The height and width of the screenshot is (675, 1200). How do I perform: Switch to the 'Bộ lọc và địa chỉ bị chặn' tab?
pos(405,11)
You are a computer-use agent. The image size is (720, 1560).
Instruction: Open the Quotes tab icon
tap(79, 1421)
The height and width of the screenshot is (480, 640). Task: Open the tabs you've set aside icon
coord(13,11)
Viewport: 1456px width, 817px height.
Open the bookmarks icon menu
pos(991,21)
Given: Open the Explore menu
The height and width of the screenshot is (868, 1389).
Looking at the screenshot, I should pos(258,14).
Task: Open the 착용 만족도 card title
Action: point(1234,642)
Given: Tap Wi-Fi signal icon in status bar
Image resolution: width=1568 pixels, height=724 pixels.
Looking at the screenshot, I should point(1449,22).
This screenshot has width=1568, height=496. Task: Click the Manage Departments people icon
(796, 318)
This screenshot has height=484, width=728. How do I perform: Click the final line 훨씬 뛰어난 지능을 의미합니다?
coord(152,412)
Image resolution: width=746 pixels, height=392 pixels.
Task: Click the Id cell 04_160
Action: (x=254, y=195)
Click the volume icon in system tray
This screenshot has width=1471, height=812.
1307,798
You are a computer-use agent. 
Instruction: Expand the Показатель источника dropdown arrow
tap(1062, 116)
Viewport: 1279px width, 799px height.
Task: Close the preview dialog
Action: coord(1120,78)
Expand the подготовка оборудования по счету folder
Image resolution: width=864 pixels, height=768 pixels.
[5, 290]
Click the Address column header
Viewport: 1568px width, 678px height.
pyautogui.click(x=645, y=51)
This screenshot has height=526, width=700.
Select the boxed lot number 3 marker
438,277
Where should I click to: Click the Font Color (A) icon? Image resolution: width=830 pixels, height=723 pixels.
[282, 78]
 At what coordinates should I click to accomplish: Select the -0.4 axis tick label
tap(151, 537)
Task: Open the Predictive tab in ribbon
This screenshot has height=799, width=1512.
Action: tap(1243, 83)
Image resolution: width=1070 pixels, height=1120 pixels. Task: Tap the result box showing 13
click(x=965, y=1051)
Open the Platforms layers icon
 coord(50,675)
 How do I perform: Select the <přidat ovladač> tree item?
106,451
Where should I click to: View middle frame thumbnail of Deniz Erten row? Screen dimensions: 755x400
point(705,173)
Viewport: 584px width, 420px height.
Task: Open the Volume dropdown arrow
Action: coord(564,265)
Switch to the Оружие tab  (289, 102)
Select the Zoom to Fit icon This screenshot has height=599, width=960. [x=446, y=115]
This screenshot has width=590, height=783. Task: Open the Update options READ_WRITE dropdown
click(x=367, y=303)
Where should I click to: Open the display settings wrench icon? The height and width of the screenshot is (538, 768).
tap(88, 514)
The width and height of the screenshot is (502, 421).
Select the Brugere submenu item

════════════════════

Work to complete:
Go through the entries above and reproduce each one exactly.

Exercise solution:
The height and width of the screenshot is (675, 1200). How do I perform: Switch to the 'Bộ lọc và địa chỉ bị chặn' tab?
pos(405,11)
You are a computer-use agent. The image size is (720, 1560).
Instruction: Open the Quotes tab icon
tap(79, 1421)
The height and width of the screenshot is (480, 640). Task: Open the tabs you've set aside icon
coord(13,11)
Viewport: 1456px width, 817px height.
Open the bookmarks icon menu
pos(991,21)
Given: Open the Explore menu
The height and width of the screenshot is (868, 1389).
Looking at the screenshot, I should pos(258,14).
Task: Open the 착용 만족도 card title
Action: point(1234,642)
Given: Tap Wi-Fi signal icon in status bar
Image resolution: width=1568 pixels, height=724 pixels.
Looking at the screenshot, I should point(1449,22).
This screenshot has width=1568, height=496. Task: Click the Manage Departments people icon
(796, 318)
This screenshot has height=484, width=728. How do I perform: Click the final line 훨씬 뛰어난 지능을 의미합니다?
coord(152,412)
Image resolution: width=746 pixels, height=392 pixels.
Task: Click the Id cell 04_160
Action: (x=254, y=195)
Click the volume icon in system tray
This screenshot has width=1471, height=812.
1307,798
You are a computer-use agent. 
Instruction: Expand the Показатель источника dropdown arrow
tap(1062, 116)
Viewport: 1279px width, 799px height.
Task: Close the preview dialog
Action: coord(1120,78)
Expand the подготовка оборудования по счету folder
Image resolution: width=864 pixels, height=768 pixels.
[5, 290]
Click the Address column header
Viewport: 1568px width, 678px height.
pyautogui.click(x=645, y=51)
This screenshot has height=526, width=700.
Select the boxed lot number 3 marker
438,277
Where should I click to: Click the Font Color (A) icon? Image resolution: width=830 pixels, height=723 pixels.
[282, 78]
 At what coordinates should I click to accomplish: Select the -0.4 axis tick label
tap(151, 537)
Task: Open the Predictive tab in ribbon
This screenshot has height=799, width=1512.
Action: tap(1243, 83)
Image resolution: width=1070 pixels, height=1120 pixels. Task: Tap the result box showing 13
click(x=965, y=1051)
Open the Platforms layers icon
 coord(50,675)
 How do I perform: Select the <přidat ovladač> tree item?
106,451
Where should I click to: View middle frame thumbnail of Deniz Erten row? Screen dimensions: 755x400
point(705,173)
Viewport: 584px width, 420px height.
Task: Open the Volume dropdown arrow
Action: coord(564,265)
Switch to the Оружие tab  (289, 102)
Select the Zoom to Fit icon This screenshot has height=599, width=960. [x=446, y=115]
This screenshot has width=590, height=783. Task: Open the Update options READ_WRITE dropdown
click(x=367, y=303)
Where should I click to: Open the display settings wrench icon? The height and width of the screenshot is (538, 768).
tap(88, 514)
The width and height of the screenshot is (502, 421).
Select the Brugere submenu item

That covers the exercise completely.